Às vezes, lembro-me do velho texto de um dos meus livros de aprender a ler, “ADEUS, ARROZ-DOCE”, que remetia para a festiva refeição familiar, onde havia uma criada que, ao passar com a travessa de arroz doce, não esquece a ordem dos amos. O miúdo fizera qualquer travessura e o castigo fora a privação da guloseima, o que o levou à melancólica queixa do rapazinho – Adeus, arroz-doce! –, mal a criada passou deixando para trás aquele mavioso cheirinho a canela… Imagino eu, agora, que uma velha tia, ou talvez a mãe, o terão compensado, mais tarde, na cozinha, às escondidas do pai.

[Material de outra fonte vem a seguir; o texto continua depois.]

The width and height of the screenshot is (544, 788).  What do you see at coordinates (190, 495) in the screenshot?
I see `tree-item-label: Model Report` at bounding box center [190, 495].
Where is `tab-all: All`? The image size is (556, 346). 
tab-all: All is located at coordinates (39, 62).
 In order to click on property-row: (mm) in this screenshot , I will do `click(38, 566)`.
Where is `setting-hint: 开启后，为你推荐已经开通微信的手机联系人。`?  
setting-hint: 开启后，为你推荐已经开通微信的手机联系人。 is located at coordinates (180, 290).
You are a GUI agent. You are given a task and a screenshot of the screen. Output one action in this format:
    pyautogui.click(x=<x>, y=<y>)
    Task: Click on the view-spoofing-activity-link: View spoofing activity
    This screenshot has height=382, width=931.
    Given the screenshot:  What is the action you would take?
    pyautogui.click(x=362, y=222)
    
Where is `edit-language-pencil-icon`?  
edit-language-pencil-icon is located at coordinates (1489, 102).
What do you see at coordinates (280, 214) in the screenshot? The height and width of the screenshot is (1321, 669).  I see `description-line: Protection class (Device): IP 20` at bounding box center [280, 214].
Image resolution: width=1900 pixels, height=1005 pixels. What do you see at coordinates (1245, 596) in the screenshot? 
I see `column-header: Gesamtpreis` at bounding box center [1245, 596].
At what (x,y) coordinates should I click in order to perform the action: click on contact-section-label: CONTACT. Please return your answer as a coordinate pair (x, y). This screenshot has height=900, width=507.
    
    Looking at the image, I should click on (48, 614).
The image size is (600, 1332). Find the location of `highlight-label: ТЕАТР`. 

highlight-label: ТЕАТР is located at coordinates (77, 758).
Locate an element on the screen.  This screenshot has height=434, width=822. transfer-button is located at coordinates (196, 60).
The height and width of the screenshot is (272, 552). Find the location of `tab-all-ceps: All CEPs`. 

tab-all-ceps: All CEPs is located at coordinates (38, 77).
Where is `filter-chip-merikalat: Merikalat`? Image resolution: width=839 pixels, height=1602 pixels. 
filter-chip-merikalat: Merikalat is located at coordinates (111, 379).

Isto para dizer que, nessa lonjura, já, dos finais da primeira metade do século XX, o arroz-doce era infalível receita nas festas dos portugueses.
Do arroz sabemos que teve seu berço, não sei há quantos milénios, na Ásia longínqua e a poderosa e fecunda gramínea chegara a terras lusas com os Árabes, permanecendo o seu uso no Sul, antes de irradiar para Norte, apenas a partir do século XVIII.
Não ficaram notícias do seu uso mais antigo, mas esse primeiro Livro de Cozinha da Infanta D. Maria – a distinta neta de D. Manuel I a quem o livro se deve, mesmo que não tenha sido ela a reunir as receitas – traz-nos eco ainda desse austero tempo de finais do século XV: uma receita em que o arroz, o leite e o açúcar entram num manjar que ali guarda o nome de beilhoz de arroz com açúcar.
Domingos Rodrigues, que viveu entre 1637 e 1719, o mestre de cozinha que terá servido nobres e, porventura, a Corte, guardou uma avara receita de arroz-doce no seu livro Arte de Cozinha: um arrátel de arroz, uma canada de leite, um arrátel de açúcar, água de flor e canela a polvilhar.
O guloso século XVIII irá desenvolver, nas mansões fidalgas e nos recatados cenóbios, o gosto pelas gulodices e o arroz-doce ali encontrará caminho de nobreza, até se democratizar, num tardio século XIX, onde se faz manjar de eleição das camadas populares, no sentido lato, com assento nas cerimoniais refeições das festas do orago, nas bodas de casamento e baptizado e outras datas festivas.

Popular permaneceu por essas aldeias fora e ainda resiste, apesar do vazio que nas mesmas acontece, receita de avós salvaguardada nos dedos e paladares de netas saudosas.
Popular permanece, na raiz, ganhando foros de distinção, quando a travessa de arroz-doce se nos oferece, cativante e apetitosa, sobre a moderna tábua de sobremesas de uma virtuosa casa de restauração.